Agora, 24 anos após seu retorno ao território tradicional, as pressões permanecem: as ameaças aumentaram com o avanço do desmatamento, o uso de agrotóxicos nas proximidades e os incêndios nas bordas da TI Wawi.
Para mitigar os impactos do desmatamento, os Khisêtjê têm plantado pequi e recuperado áreas degradadas. Essa ação não apenas aumenta a produção de alimentos para a comunidade, mas também gera uma renda sustentável com a comercialização do óleo de pequi, resultando na restauração de 63 hectares.
Os comunicadores da Rede Xingu+ concordaram que sua próxima produção abordará a história de resistência do povo Khisêtjê. Ame Suyá, liderança Khisêtjê, destacou que a produção audiovisual será uma estratégia importante de enfrentamento ao risco imposto pela Lei do Marco Temporal ao território Khisêtjê.
Acordos e protocolos
Ao longo do encontro, os comunicadores da Rede Xingu+ revisaram e atualizaram seu regimento interno, que foi elaborado em 2023. Com apoio do presidente da Associação Terra Indígena Xingu (Atix), os comunicadores revisitaram os acordos mútuos estabelecidos entre indígenas e beiradeiros, suas associações e a Rede Xingu+, para orientar as atividades e governança – e participar de encontros com parceiros para expandir o potencial de comunicação do grupo.
Ao longo da produção do documento, os comunicadores puderam refletir com o presidente da Atix sobre as melhores maneiras de registrar e divulgar assembleias importantes para as lideranças do Xingu em parceria com os presidentes das associações indígenas e beiradeiras.
O regimento dos Comunicadores do Xingu+ prevê a estruturação de parcerias entre comunicadores, associações xinguanas, conselheiros do Xingu+ e assessoria técnica da Rede Xingu+ para o alinhamento das coberturas de assembleias e reuniões nas aldeias e localidades do Xingu.
Nos esforços dos comunicadores indígenas e ribeirinhos do Xingu pela defesa dos direitos territoriais na Bacia do Xingu, a comunicação se estabelece como uma ferramenta política indispensável.
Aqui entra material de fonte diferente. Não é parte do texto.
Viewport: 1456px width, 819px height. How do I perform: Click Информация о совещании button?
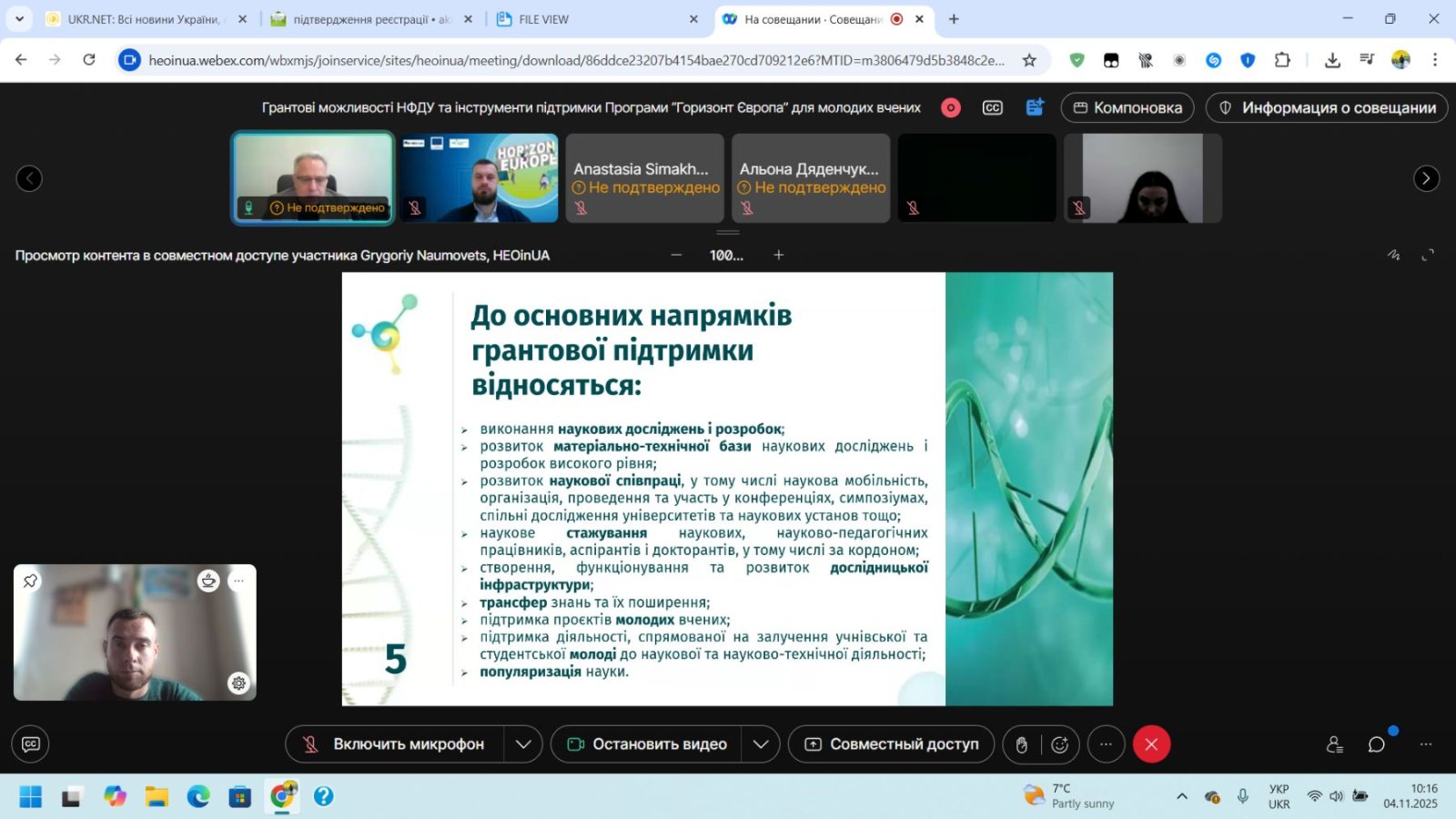pyautogui.click(x=1326, y=107)
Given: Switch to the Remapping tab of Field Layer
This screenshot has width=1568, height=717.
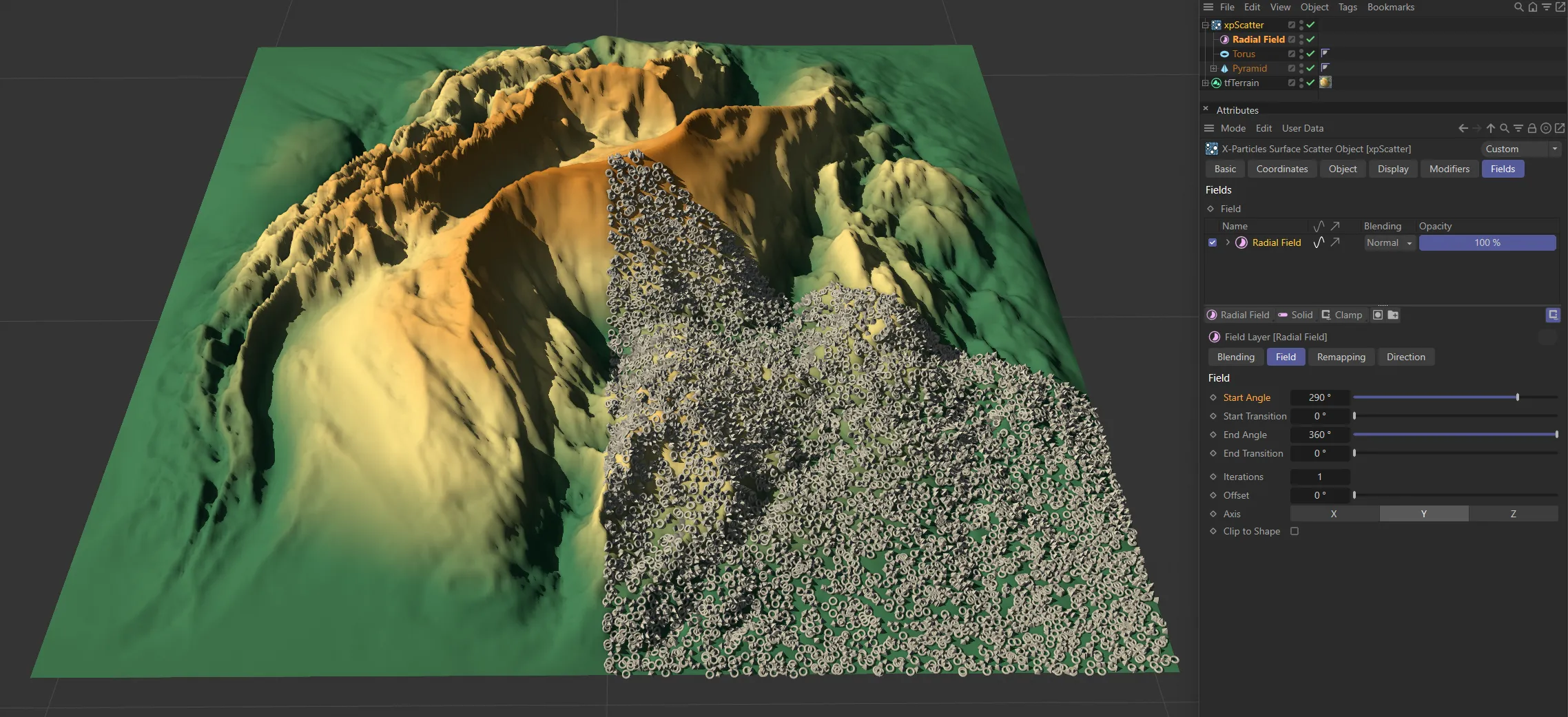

A reunião ressaltou que, com a flecha da comunicação em mãos, os comunicadores continuarão sua luta, defendendo não apenas seus próprios mundos, mas também o futuro de todos nós.
O encontro dos Comunicadores da Rede Xingu+ e esta reportagem foram produzidos com apoio da Agência dos Estados Unidos para o Desenvolvimento Internacional (USAID), da Fundação Rainforest da Noruega, da União Europeia e do Fundo de Defesa Ambiental (EDF).